Where an entry holds an image, leave the image out; otherwise reproduce the entry exactly.

━━━━━━━━

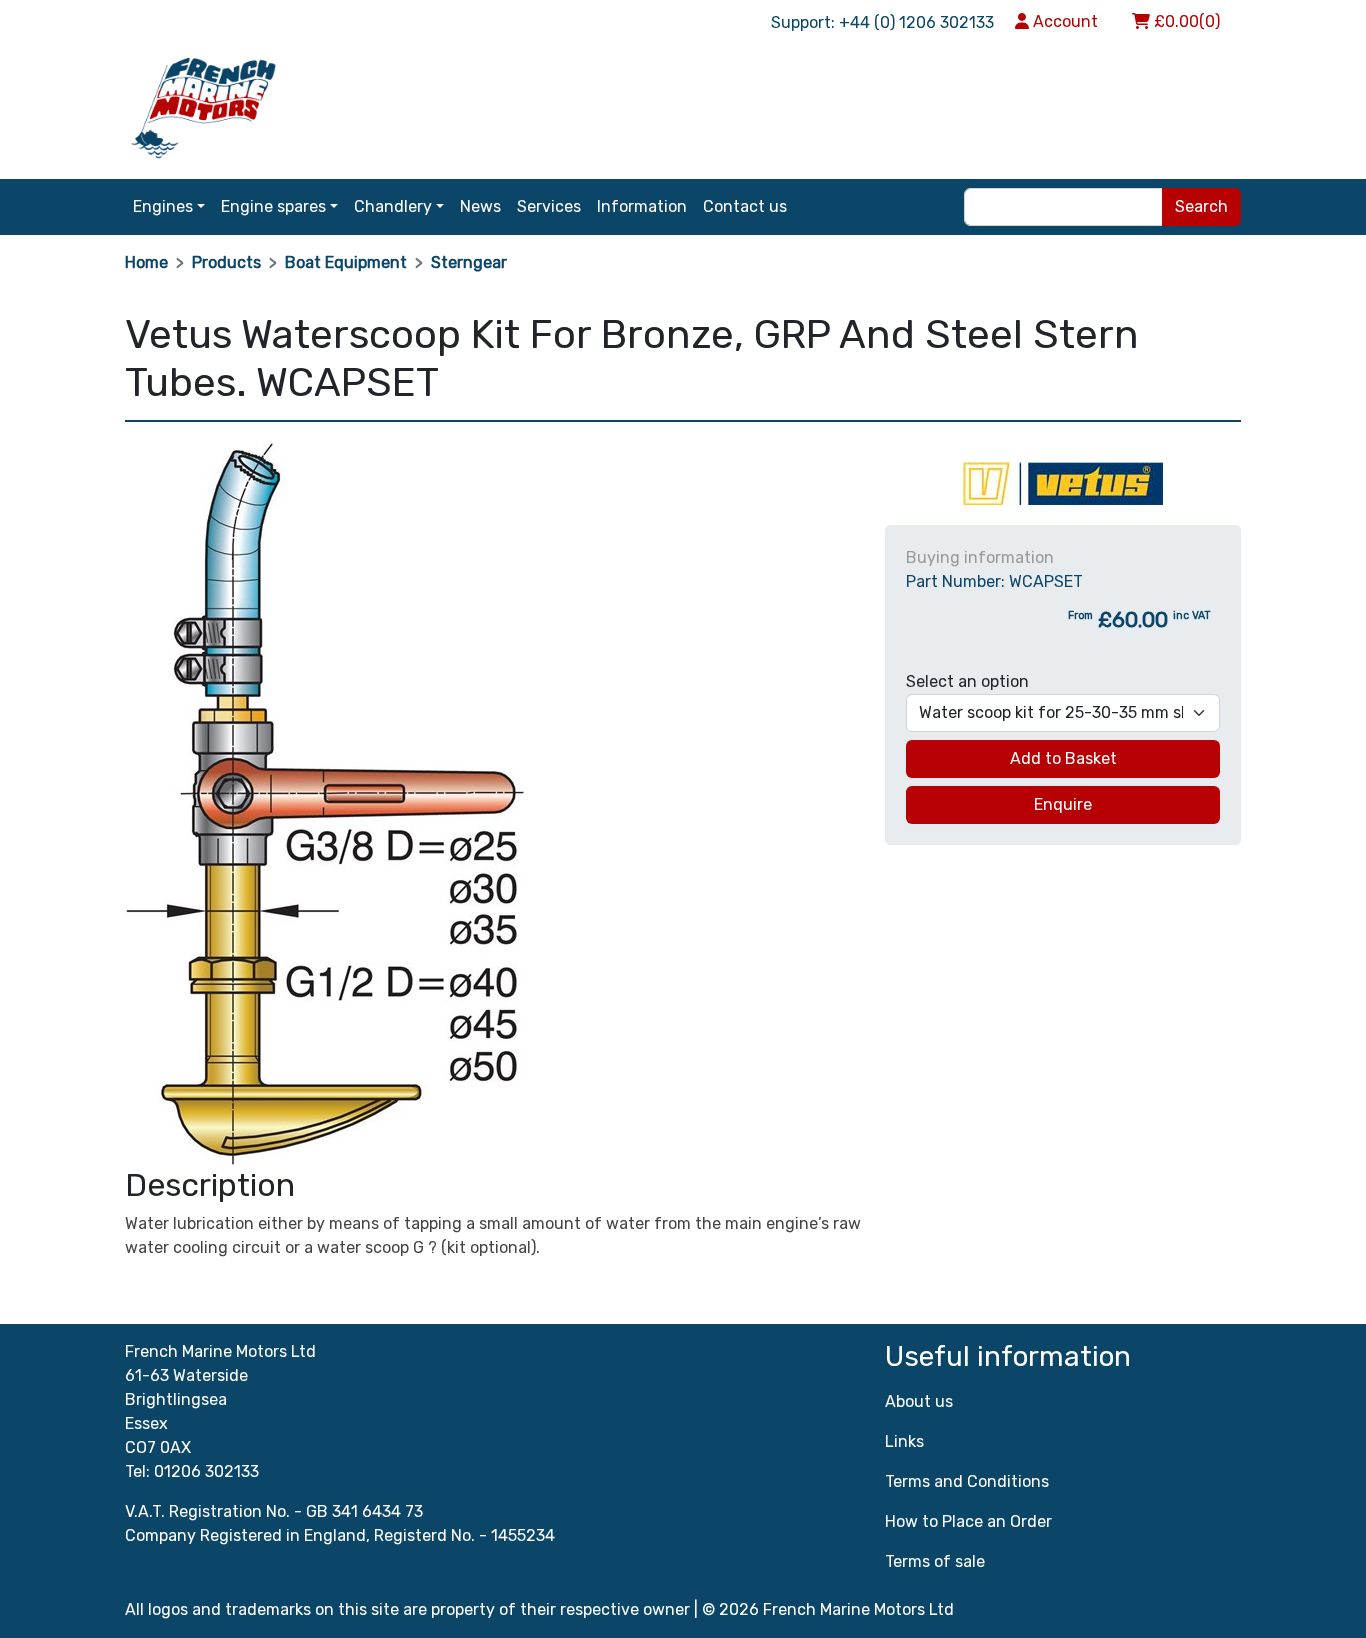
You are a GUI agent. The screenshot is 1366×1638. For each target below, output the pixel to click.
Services (549, 206)
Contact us (745, 206)
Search (1201, 206)
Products (226, 262)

━━━━━━━━

== Answer area ==
You are a GUI agent. The screenshot is 1366×1638. For each target below, output the pixel to click.
Services (549, 206)
Contact us (745, 206)
Search (1201, 206)
Products (226, 262)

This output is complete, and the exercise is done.